If we look at external recruitment, job posting providers (the likes of LinkedIn, Indeed, Glassdoor, Careerbuilder etc) have changed the hiring landscape. Now they too are facing a sea change in their business models and consolidation is rife with technology partners. Further, there are niche players who work in related spaces and are bringing in some amazing new technology and functionality.

Making decisions backed by data

More and more the C-suite is demanding data from HR to make important organizational decisions. As this becomes the norm, data will be amongst an organization’s most prized assets, and domain specific analytical tools highly sought after for their prescriptive, descriptive and decision intelligence.

The market is already seeing exciting activity in this space and huge opportunities to leverage data. Imagine data from attrition, certification, project experience, domain expertise, peer rating, employee surveys, performance ratings and more – and how it can be used to drive higher levels of performance, enhance productivity, improve the work environment, change culture, reduce employee turnover.

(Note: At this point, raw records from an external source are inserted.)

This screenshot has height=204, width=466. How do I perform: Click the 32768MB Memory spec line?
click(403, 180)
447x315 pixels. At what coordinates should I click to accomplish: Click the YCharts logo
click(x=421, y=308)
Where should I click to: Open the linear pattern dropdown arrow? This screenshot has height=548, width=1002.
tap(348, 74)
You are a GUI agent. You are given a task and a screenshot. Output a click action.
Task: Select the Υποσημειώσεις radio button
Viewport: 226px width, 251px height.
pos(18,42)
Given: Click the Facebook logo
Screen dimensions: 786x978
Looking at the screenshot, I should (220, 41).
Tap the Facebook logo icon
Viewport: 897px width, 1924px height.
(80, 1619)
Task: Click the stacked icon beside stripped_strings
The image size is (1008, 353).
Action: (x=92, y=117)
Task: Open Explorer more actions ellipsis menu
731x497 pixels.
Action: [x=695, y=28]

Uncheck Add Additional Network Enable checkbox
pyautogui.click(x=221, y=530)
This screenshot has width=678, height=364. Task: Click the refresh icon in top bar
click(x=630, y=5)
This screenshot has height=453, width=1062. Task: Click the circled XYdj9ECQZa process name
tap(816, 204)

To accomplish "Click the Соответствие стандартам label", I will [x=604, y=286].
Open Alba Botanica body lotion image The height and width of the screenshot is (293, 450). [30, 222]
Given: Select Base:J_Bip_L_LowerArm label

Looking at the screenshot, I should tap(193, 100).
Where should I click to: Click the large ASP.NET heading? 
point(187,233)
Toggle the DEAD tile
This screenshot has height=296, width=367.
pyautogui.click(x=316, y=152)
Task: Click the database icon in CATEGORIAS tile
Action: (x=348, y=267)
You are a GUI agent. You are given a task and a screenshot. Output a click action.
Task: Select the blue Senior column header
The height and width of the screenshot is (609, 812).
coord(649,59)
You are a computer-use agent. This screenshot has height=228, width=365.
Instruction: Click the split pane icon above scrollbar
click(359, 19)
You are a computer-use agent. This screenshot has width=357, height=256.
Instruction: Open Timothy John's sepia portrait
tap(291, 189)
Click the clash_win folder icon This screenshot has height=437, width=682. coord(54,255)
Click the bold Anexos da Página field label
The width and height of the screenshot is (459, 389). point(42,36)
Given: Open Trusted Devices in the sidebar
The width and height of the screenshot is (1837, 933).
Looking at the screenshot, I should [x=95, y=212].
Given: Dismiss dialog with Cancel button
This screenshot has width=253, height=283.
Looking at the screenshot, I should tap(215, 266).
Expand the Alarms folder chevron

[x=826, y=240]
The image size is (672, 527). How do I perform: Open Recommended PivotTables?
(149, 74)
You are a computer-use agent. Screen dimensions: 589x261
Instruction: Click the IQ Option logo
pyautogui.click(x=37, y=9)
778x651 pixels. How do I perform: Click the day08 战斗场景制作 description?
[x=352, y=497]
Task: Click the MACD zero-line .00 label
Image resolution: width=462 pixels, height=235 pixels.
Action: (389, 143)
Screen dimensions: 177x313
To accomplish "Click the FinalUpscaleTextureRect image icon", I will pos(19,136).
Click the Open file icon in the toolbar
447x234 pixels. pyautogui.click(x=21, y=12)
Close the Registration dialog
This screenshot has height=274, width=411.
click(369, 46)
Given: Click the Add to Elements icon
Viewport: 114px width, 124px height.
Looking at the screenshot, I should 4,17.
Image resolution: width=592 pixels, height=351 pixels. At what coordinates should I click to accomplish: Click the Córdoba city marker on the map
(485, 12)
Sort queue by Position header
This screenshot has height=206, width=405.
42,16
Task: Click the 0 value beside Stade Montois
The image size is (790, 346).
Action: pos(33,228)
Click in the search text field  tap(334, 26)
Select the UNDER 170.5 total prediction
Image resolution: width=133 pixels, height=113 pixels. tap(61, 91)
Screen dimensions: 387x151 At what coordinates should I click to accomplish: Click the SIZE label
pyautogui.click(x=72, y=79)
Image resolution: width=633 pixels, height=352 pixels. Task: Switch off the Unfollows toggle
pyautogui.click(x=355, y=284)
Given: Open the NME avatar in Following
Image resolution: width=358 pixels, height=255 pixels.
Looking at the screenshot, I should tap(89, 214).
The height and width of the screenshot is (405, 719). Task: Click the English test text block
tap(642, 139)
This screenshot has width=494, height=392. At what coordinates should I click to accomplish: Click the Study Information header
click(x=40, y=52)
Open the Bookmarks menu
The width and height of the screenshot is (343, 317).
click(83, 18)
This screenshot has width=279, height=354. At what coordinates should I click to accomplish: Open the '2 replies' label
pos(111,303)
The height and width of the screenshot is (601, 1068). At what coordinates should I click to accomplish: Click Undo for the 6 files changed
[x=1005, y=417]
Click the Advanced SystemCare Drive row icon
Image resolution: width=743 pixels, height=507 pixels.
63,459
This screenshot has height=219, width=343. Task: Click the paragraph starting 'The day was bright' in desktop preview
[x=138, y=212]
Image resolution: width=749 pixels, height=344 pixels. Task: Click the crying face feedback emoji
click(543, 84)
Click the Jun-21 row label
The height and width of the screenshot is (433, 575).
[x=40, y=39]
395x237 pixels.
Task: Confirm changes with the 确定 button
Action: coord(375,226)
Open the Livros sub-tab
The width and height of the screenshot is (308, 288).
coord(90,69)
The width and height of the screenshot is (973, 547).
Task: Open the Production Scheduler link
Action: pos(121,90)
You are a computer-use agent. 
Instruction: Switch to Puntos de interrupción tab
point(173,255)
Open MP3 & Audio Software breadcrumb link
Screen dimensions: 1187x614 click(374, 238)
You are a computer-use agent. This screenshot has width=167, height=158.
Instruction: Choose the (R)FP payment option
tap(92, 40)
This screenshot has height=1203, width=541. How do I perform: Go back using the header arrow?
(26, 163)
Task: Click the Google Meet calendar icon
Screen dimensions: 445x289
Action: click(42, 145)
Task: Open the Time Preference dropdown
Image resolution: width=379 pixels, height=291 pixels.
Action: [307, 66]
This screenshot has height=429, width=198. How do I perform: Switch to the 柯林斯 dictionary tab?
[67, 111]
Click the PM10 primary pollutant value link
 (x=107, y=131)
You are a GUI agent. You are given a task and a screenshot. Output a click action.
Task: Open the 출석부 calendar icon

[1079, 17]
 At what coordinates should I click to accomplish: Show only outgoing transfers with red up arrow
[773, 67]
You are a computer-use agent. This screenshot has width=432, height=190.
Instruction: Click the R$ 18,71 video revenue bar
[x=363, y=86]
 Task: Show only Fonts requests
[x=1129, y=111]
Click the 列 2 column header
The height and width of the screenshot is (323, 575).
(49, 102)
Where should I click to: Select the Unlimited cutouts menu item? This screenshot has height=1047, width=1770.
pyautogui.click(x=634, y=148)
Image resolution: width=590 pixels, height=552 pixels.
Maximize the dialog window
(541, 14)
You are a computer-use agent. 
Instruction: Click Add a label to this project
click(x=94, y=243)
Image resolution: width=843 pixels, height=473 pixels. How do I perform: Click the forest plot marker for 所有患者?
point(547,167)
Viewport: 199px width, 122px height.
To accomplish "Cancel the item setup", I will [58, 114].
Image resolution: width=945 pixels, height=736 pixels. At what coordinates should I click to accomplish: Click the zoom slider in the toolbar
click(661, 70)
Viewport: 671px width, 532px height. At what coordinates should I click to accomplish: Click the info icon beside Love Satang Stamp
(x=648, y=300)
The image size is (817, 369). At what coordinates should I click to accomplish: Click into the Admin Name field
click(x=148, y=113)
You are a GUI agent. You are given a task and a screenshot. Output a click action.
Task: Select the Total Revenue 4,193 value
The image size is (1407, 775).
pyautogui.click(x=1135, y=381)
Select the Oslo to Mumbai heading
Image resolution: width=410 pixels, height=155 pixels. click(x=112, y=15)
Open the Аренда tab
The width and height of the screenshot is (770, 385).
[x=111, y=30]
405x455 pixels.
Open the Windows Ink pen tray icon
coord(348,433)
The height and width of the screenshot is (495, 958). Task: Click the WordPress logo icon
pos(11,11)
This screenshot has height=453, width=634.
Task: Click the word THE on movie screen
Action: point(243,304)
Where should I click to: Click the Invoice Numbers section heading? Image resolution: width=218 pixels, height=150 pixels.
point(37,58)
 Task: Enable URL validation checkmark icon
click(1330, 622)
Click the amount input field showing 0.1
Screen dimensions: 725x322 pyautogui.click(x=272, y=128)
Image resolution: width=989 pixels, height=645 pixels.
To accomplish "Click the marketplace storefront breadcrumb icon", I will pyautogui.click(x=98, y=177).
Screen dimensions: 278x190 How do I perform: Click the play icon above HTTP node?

Revolutionizing corporate learning


Many companies and their L&D functions find themselves out of step with employee goals and aspirations - as well as the needs of the business. Enter technology, the game changer in this space today.

MOOCs are making a deep and long lasting impact in learning and development; video learning is catching on like a wildfire; and hundreds of new learning tools and platforms are entering the market each day. For the L&D profession to up its ante, a strong focus on learning experience design, talent transformation, open peer to peer learning is the need of the hour. As an important aspect of the employee experience, this becomes crucial to an organization’s success in the present and future.

Transforming talent

Globally, if you ask HR professionals about areas that pose the greatest challenge today, you are likely to hear the words: attrition and retention. The reasons of course could be many and diverse. However, the important insight that emerges is that most organizations have not kept up in developing career progression that is in line with employee goals and aspirations. It’s high time for a big rethink and a refresh.

In other words, while companies are still looking at allocating the right person to the right job (talent optimization) – they need to work at creating the right person for the right job (talent transformation). And this becomes the marker for the future.

HR technology, powered by data science and artificial intelligence, is showing the way. By studying data (both structured and unstructured) – gaps and patterns become visible – and the basis on which insights and inferences are generated. Such data backed insights then can be used by organizations to create the right talent for the right jobs and create a win-win ecosystem for all stakeholders.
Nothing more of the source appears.